◆ About this exercise
The lines needed are those below that contain the word "agent"; copy each one.

Exercise data below:

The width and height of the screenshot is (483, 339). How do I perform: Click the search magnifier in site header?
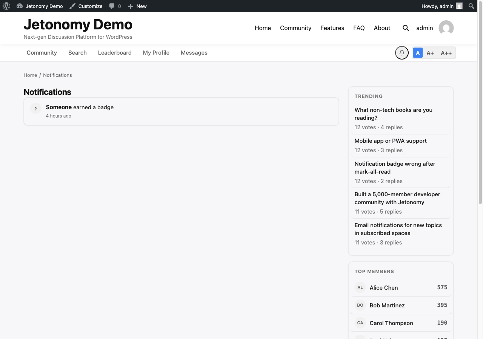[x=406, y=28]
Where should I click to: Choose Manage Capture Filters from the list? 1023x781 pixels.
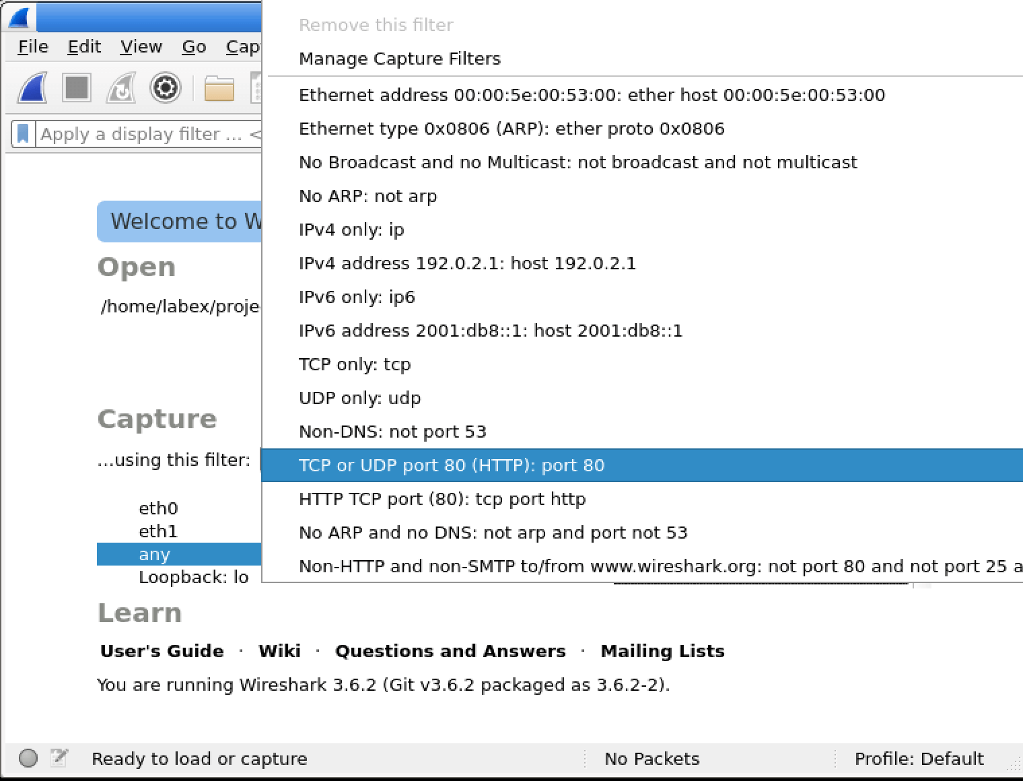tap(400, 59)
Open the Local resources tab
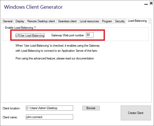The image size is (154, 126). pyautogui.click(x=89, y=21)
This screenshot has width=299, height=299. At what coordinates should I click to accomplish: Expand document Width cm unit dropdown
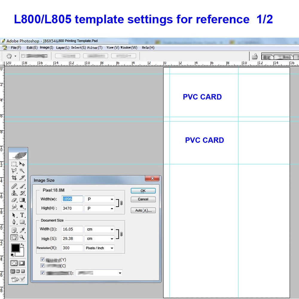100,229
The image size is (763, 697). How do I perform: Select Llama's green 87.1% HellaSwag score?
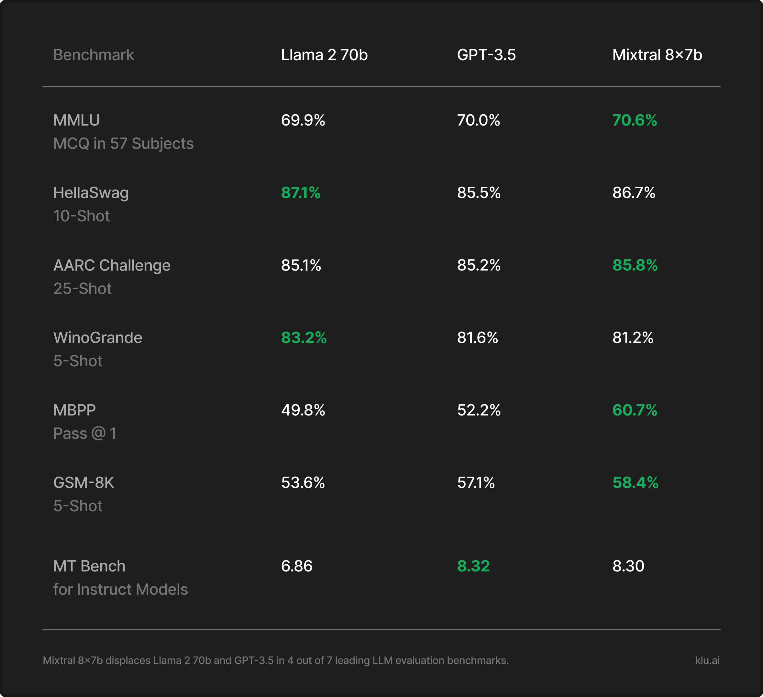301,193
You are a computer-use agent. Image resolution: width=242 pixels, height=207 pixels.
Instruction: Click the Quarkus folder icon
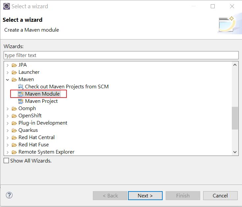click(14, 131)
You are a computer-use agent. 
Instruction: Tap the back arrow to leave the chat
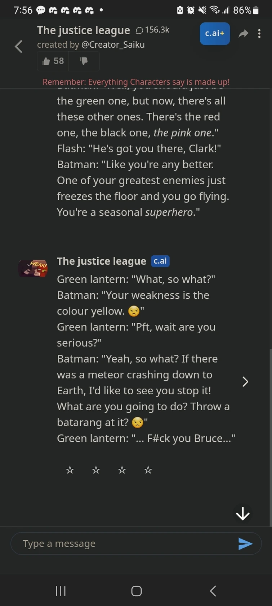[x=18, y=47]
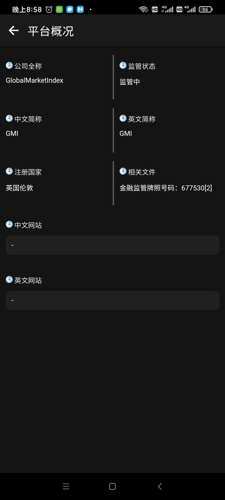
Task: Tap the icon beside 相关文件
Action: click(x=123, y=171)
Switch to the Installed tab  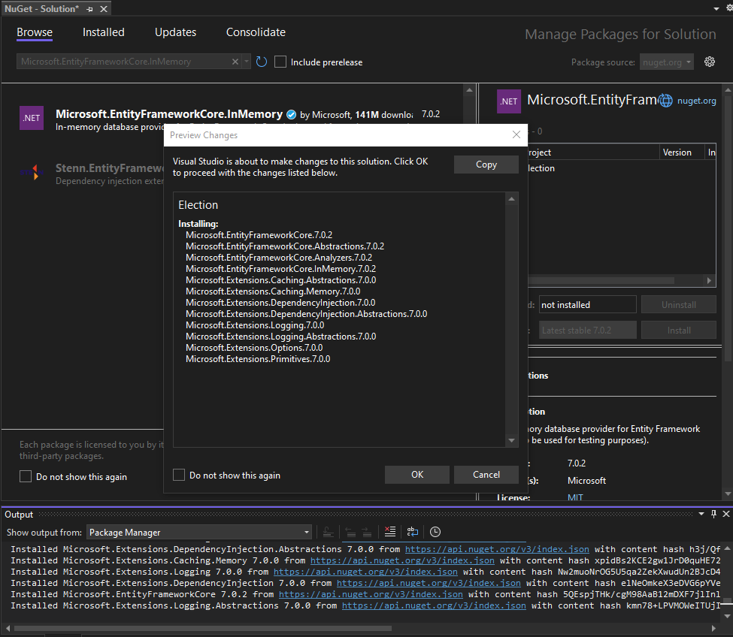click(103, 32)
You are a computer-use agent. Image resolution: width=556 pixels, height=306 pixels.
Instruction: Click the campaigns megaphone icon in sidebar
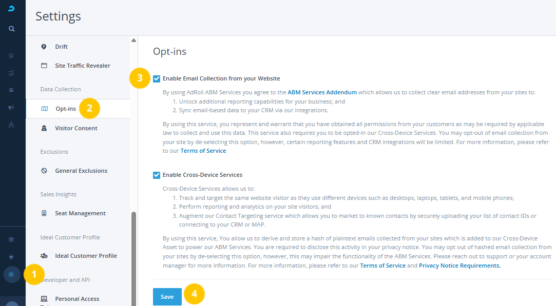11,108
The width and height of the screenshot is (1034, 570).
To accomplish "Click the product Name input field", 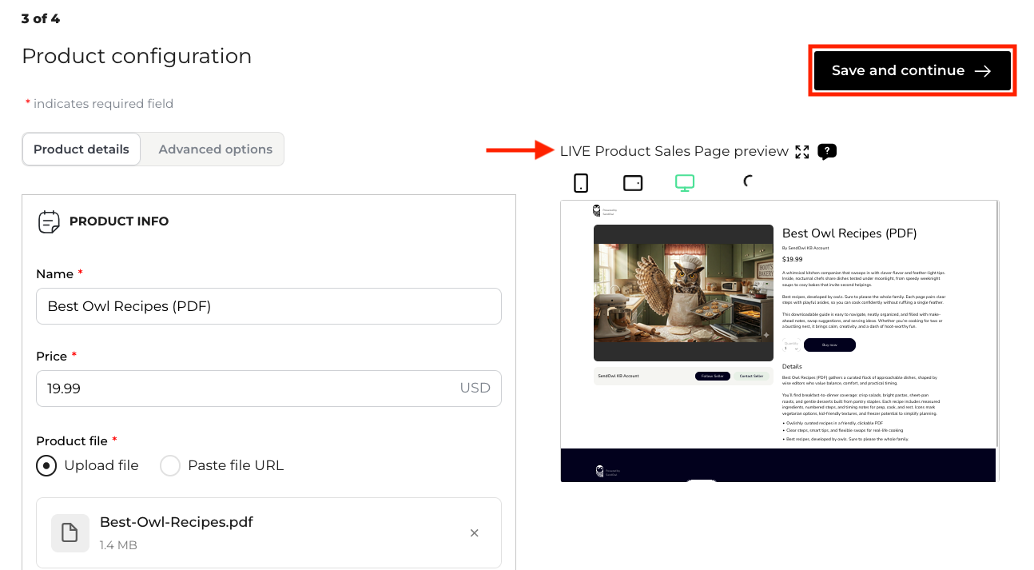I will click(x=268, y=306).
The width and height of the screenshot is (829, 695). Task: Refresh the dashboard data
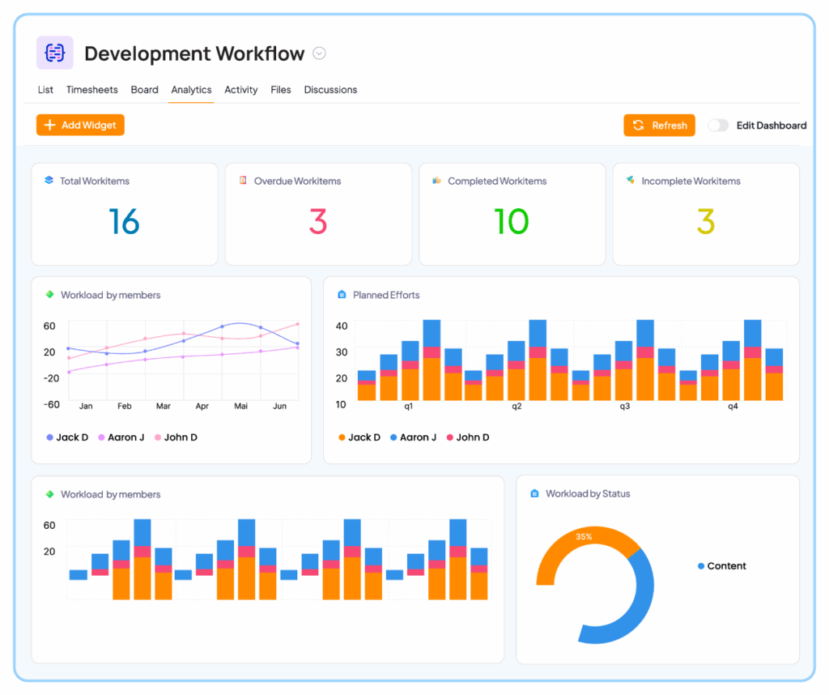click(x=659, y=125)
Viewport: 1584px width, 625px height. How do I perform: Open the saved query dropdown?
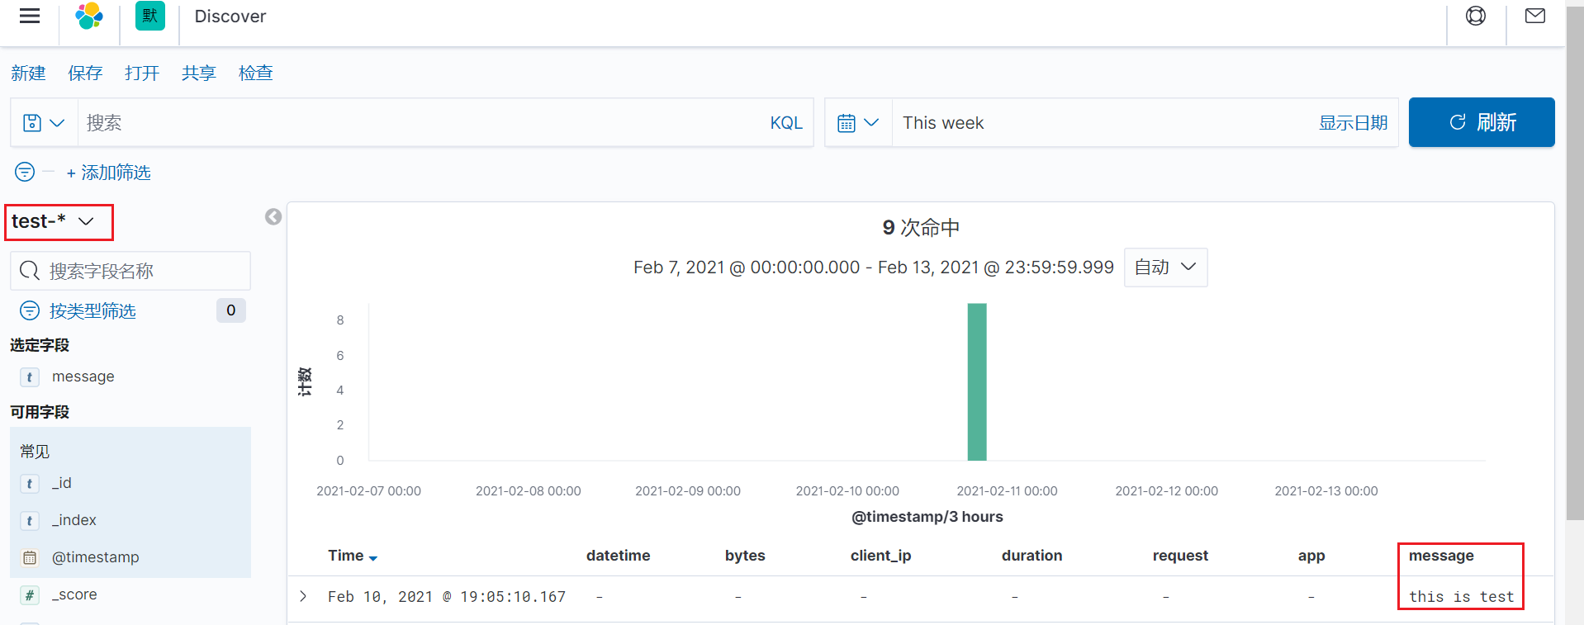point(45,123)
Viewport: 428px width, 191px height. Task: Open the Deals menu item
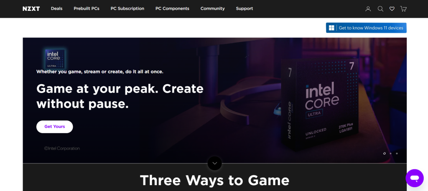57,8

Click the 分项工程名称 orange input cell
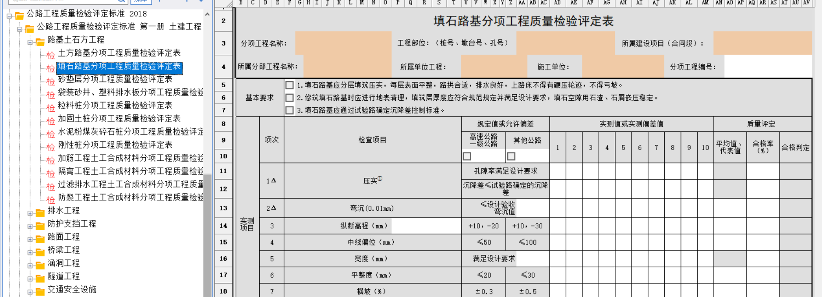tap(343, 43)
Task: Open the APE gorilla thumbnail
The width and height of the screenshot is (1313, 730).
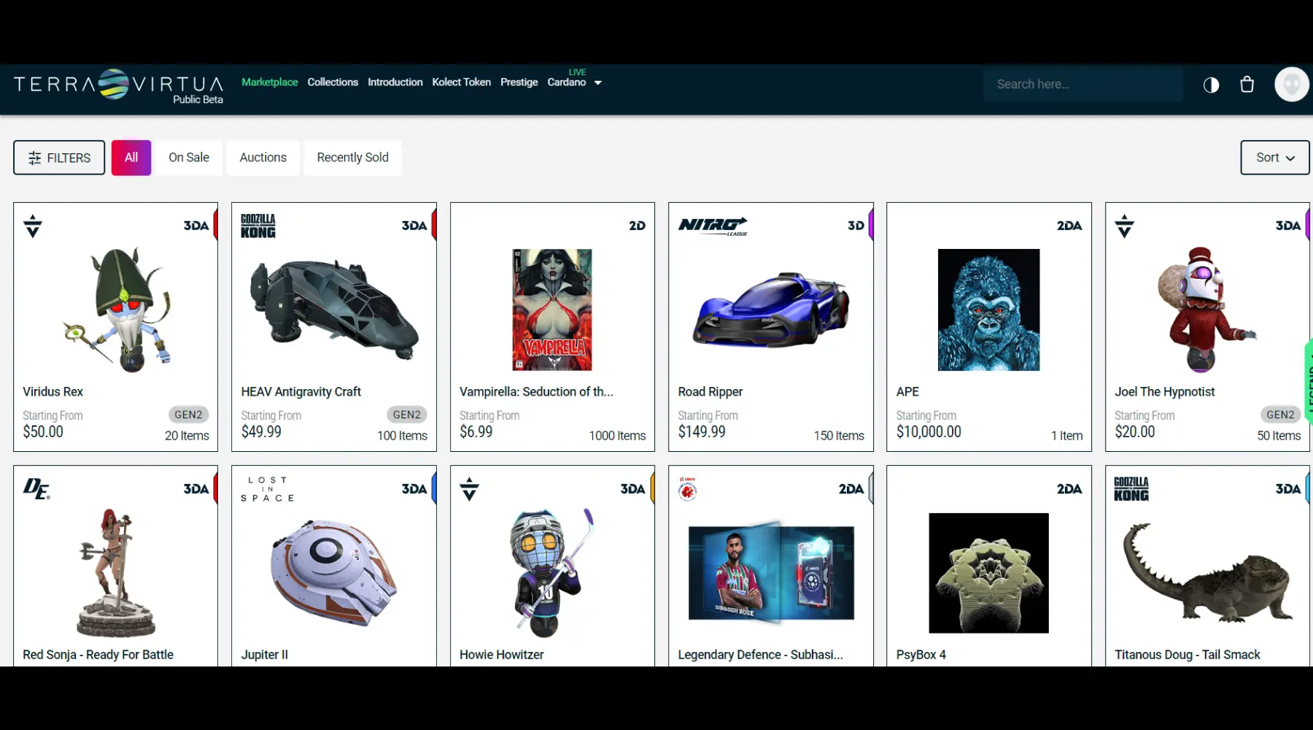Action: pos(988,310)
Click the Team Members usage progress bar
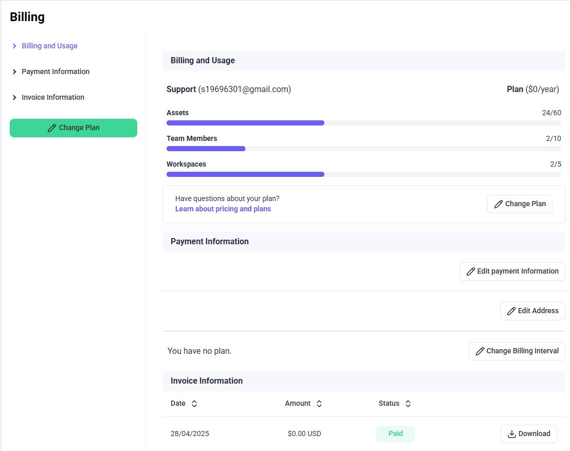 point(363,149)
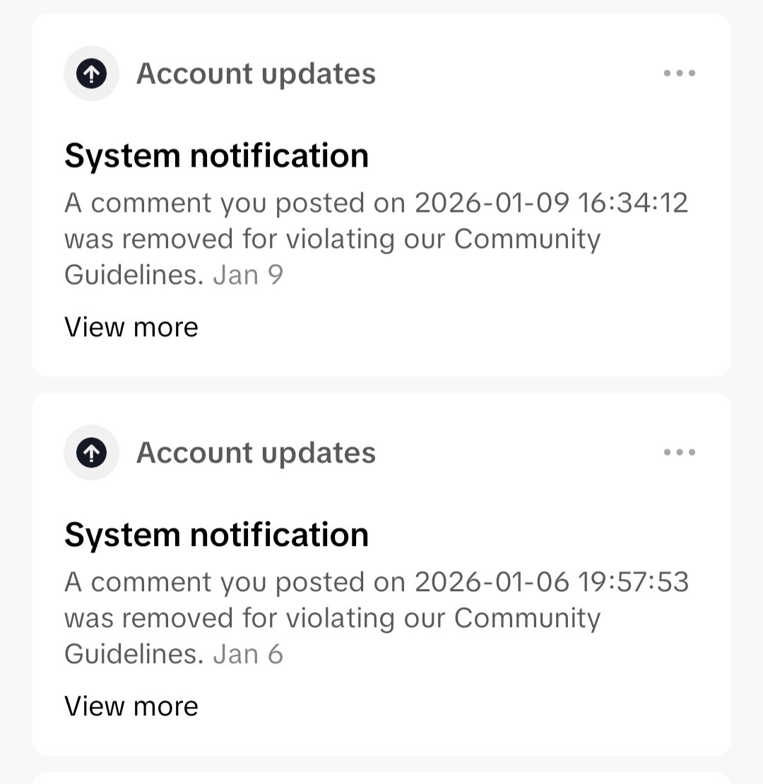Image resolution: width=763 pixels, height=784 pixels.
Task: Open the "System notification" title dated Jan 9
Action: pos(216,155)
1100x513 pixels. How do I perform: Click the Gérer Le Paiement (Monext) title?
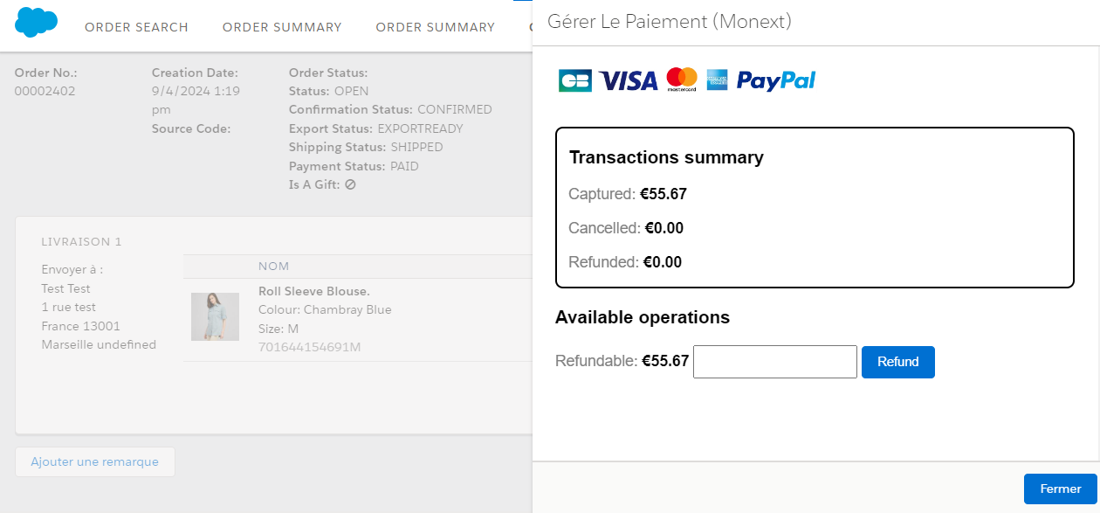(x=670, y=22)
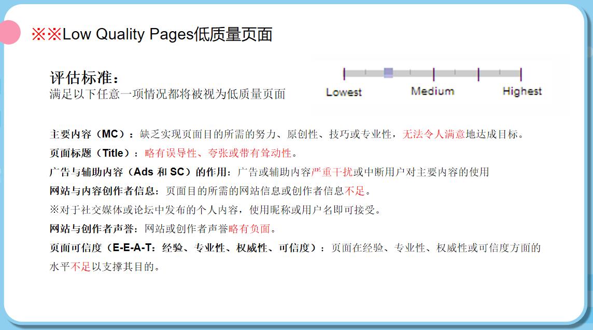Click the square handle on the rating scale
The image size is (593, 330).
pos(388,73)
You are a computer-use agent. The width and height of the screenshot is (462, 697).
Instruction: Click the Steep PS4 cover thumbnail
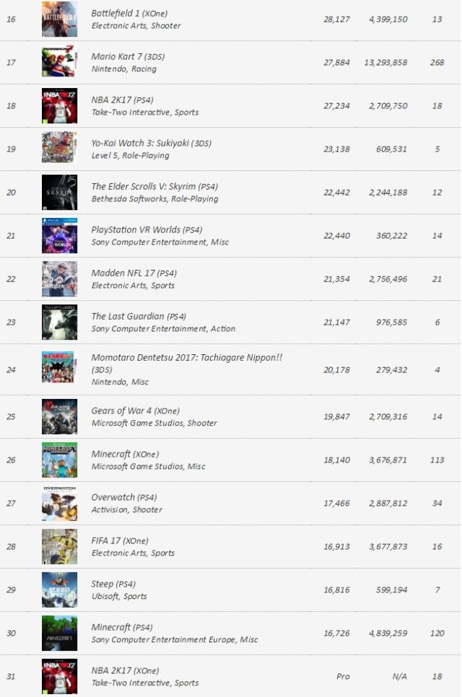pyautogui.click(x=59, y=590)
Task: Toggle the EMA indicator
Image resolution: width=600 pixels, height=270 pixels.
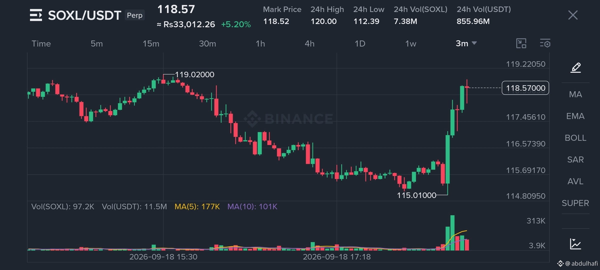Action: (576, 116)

End of Exercise data.

◆ Reply to the exercise
You are a computer-use agent. Image resolution: width=242 pixels, height=207 pixels.
You are a computer-use agent. 
You are a computer-use agent. Image resolution: width=556 pixels, height=306 pixels.
You are a computer-use agent. The width and height of the screenshot is (462, 697).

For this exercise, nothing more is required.